Huang
Artist Statement
My work plays with the conventions and boundaries of photography, material, and the expansion of photography's language into the white cube. I am inspired by the history of photography, which began with the camera obscure and the way painters used it to transfer landscapes onto paper. I seek to transform photography in today's society by challenging its traditional practices and exploring new possibilities. Photographs are dismantled and reassembled through collages, sculptures, installations, and site-specific projects.
Much of what I do begins as a response to feelings of alienation from volatile environments. I question the meaning and value of personal identity and have developed a habit of intentionally changing my perspective to understand my surroundings. In photography, I found a medium that has allowed me to redefine and recreate what I see and hear in my day-to-day.

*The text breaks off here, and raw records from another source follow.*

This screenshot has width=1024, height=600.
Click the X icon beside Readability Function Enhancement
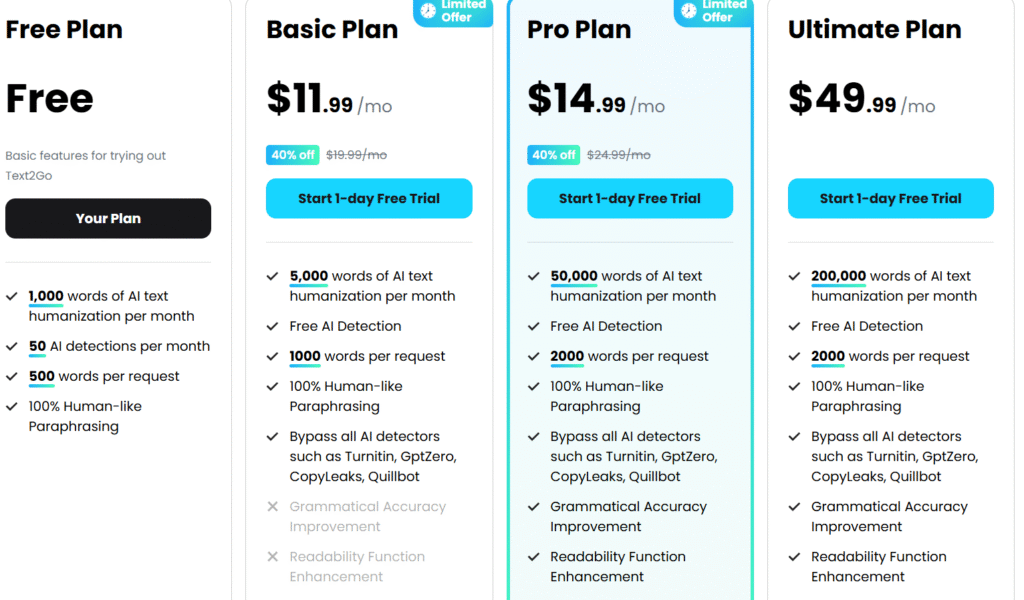point(272,557)
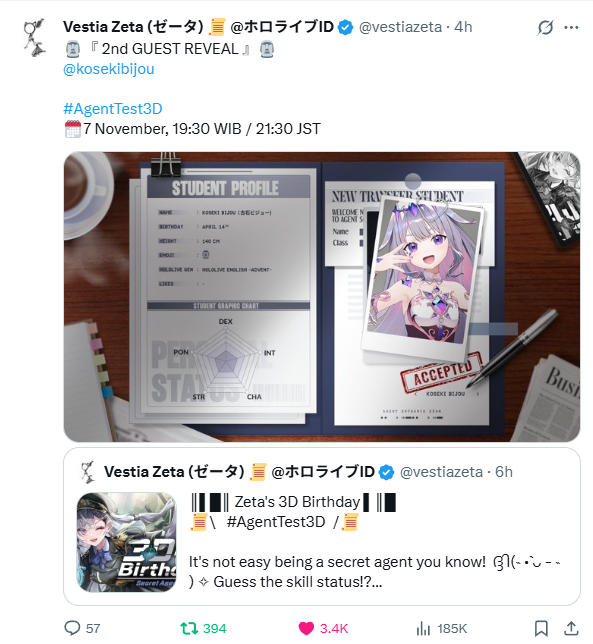Click the 4h timestamp of the tweet
The width and height of the screenshot is (593, 644).
pyautogui.click(x=463, y=27)
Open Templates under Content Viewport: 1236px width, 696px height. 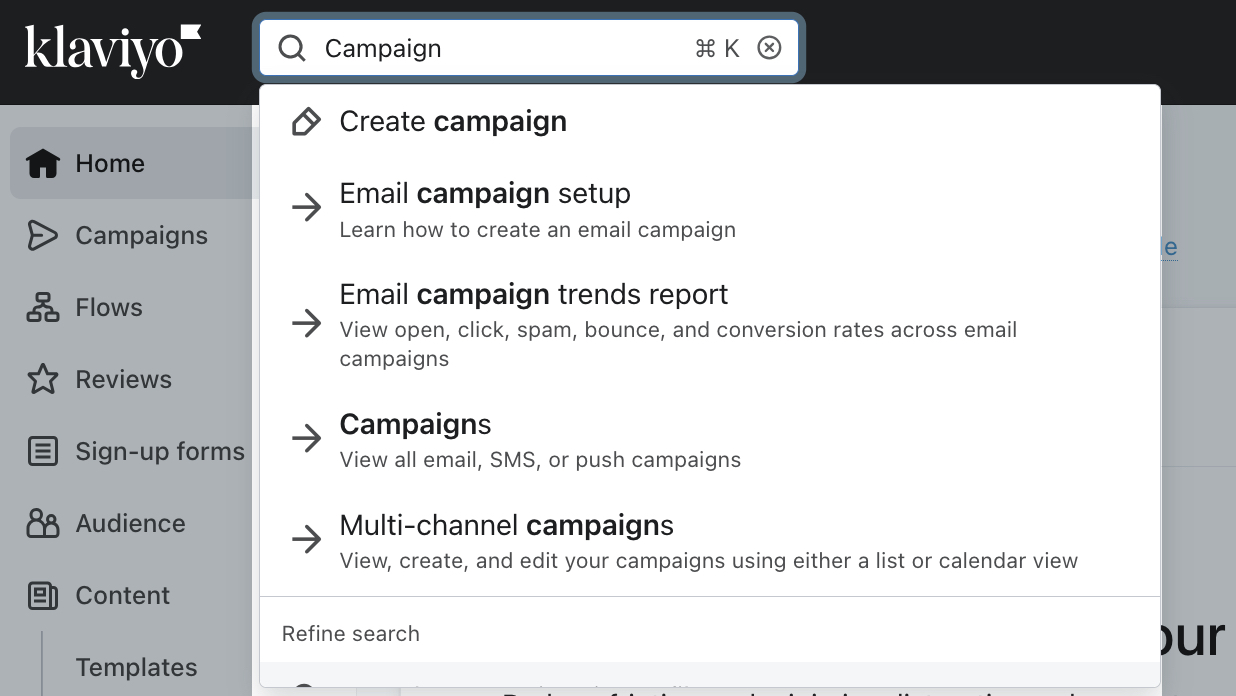pos(136,667)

I use the vocabulary of photography to communicate and explore the spatial relationships between images and materials, as well as light and shadow. My research explores the evolution of figurative photography into abstract geometric ideas. It is inspired by ancient Chinese figurative patterns that have undergone similar changes over time. One of the ways that I do this is to distill images of modern cities and re-present them as new abstract geometric installations and sculptures. In my recent works, I repeated the image of a particular building in a photograph I took to signify the memory of time. I also translated the building’s form into a complex, multi-layered rectangle in response to socio-political events happening around me then.
The new ways that I engage with traditional photography give my practice a new visual language. I invite viewers to participate in these novel approaches to understanding images—from 2D to 3D. These 3D images, often presented as installations, are my way of transmuting memory fragments into physical forms, a way to document my daily life through materials.
One of the materials that I am especially interested in is plastic. I love its translucency, which is like the glass in a camera lens. It was also contentious material when I was growing up. Its “status” has changed over the years, and it has become a controversial material with divided attitudes toward it. This has led me to consider things from different perspectives. By using plastic in my work, I challenge the boundaries of photography and material and extend the medium's language into new territories.
Ultimately, what I have done through this body of work is to break the spatial constraints of photographic images by making them 3D. Furthermore, I wanted to go beyond the one-way relationship between images and the audience. And release the images into the viewer's space, allowing them to interact with traditionally flat images as dynamic sculptural forms.